Пока все это прокручивалось в мыслях у бывшего венда, Штопочка не сводила с него глаз. Алексею не нравился ее взгляд. А говорят еще, что шныры добрые, что от них исходят волны любви к миру! Ага, по этой девице хорошо заметно. Такая волна любви к миру изойдет, что только успей залечь.
– Как дела в ШНыре? – спросил Алексей, страшась молчания, потому что именно в молчании в людях созревают опасные мысли.
Вопрос явно был не из удачных. Родион отвечать не стал. Штопочка же вложила в шнеппер пнуф и, потянув на себя рычаг, через прицел с интересом посмотрела на Алексея.
– В Арктике бывать приходилось? – поинтересовалась она. – Говорят, красивые есть места!

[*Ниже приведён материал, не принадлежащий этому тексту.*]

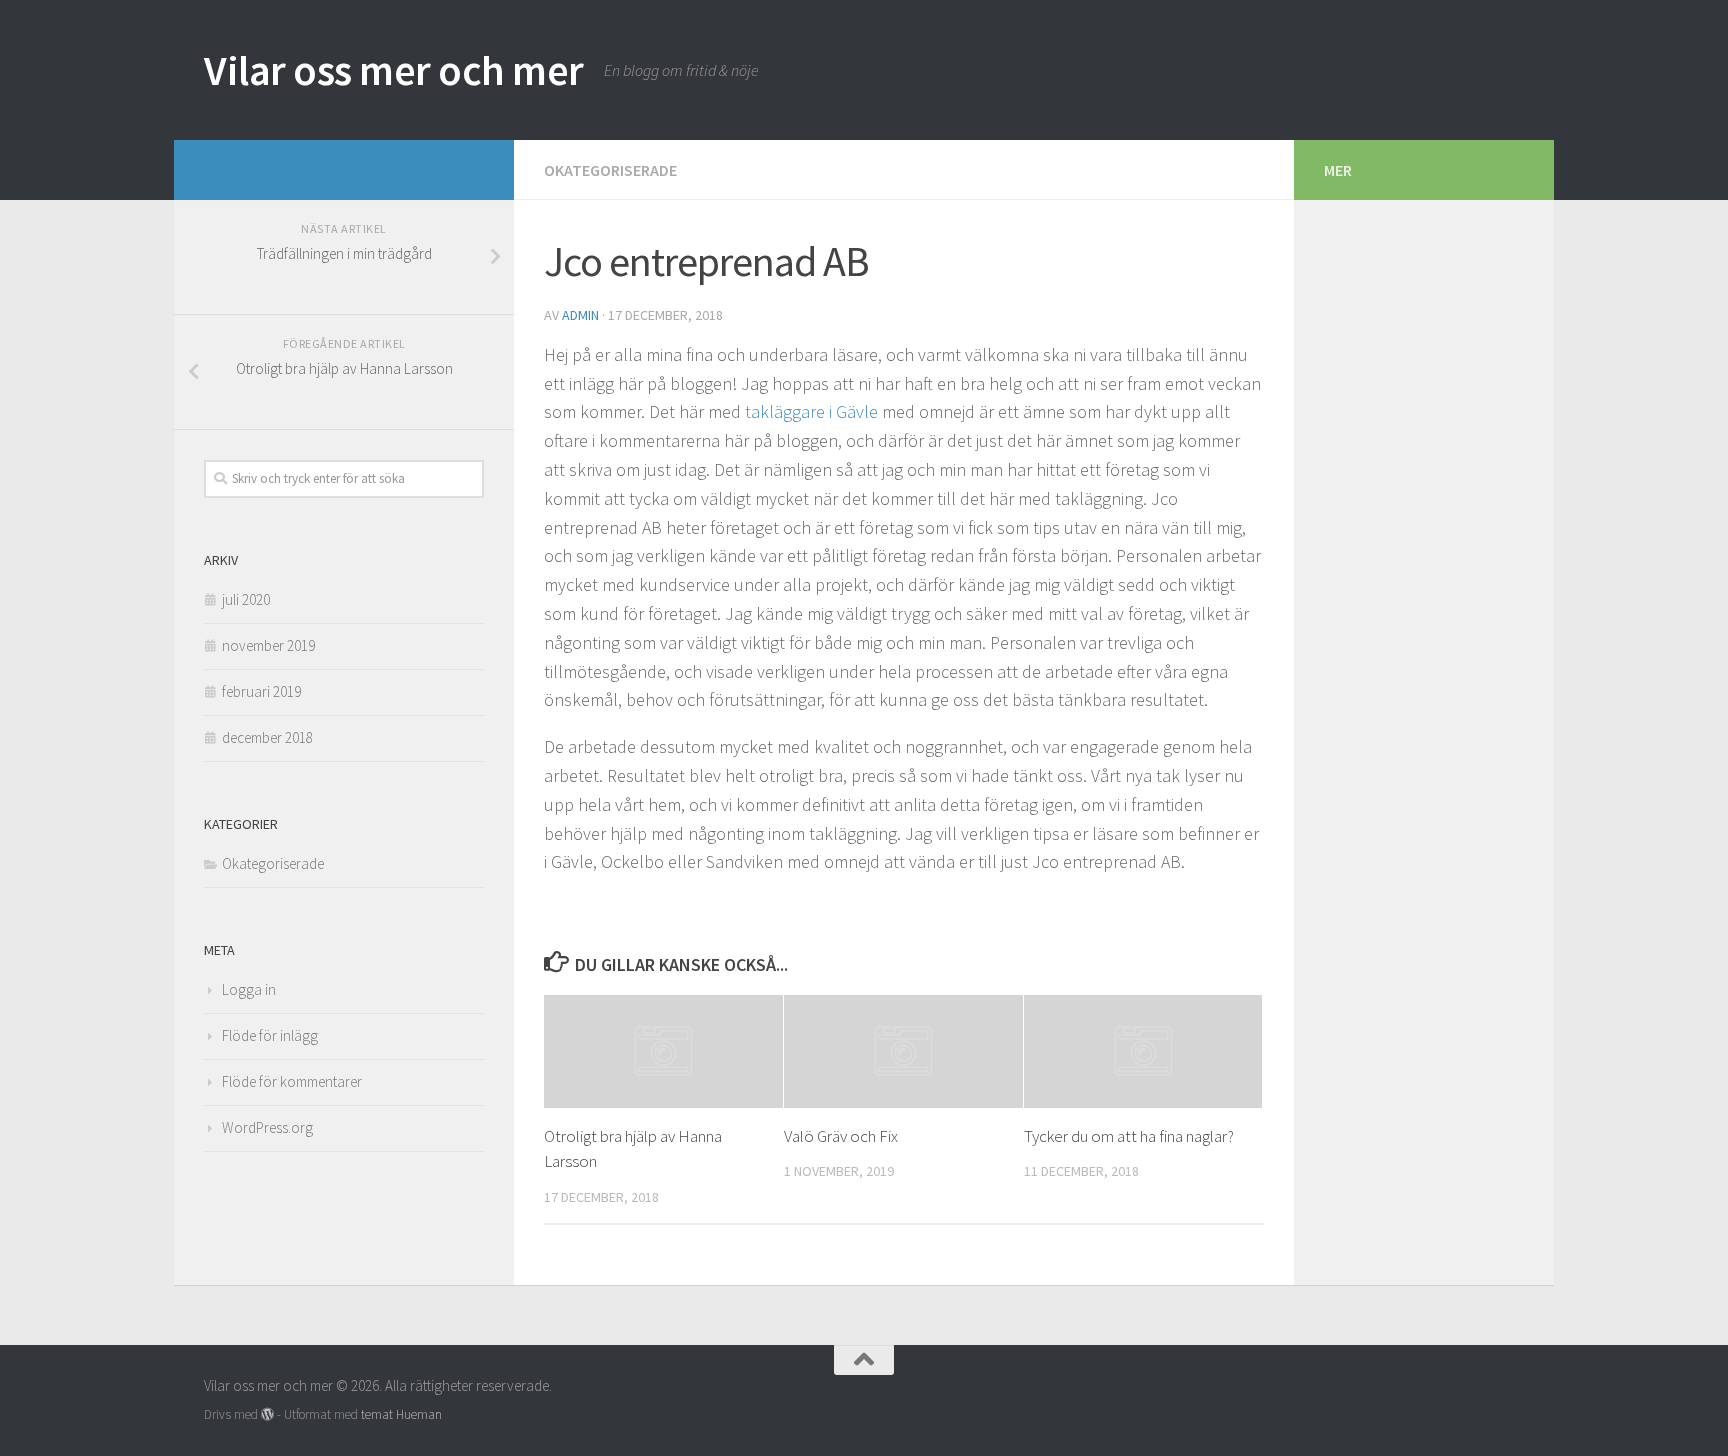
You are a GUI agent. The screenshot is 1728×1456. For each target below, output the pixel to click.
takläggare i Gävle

Алексей притворился, что не расслышал. И напрасно, потому что Штопочка вдруг оказалась рядом и толкнула его в грудь. Спасая лицо от ее окаймленных черной грязью ногтей, Алексей заслонился локтем. Все же он замешкался, и Штопочка успела разодрать ему скулу.
– Да перестань ты, бешеная! Что я тебе сделал? Не драться же с тобой! – крикнул Алексей, угрожающе качнув в руке арбалет, который все еще держал опущенным.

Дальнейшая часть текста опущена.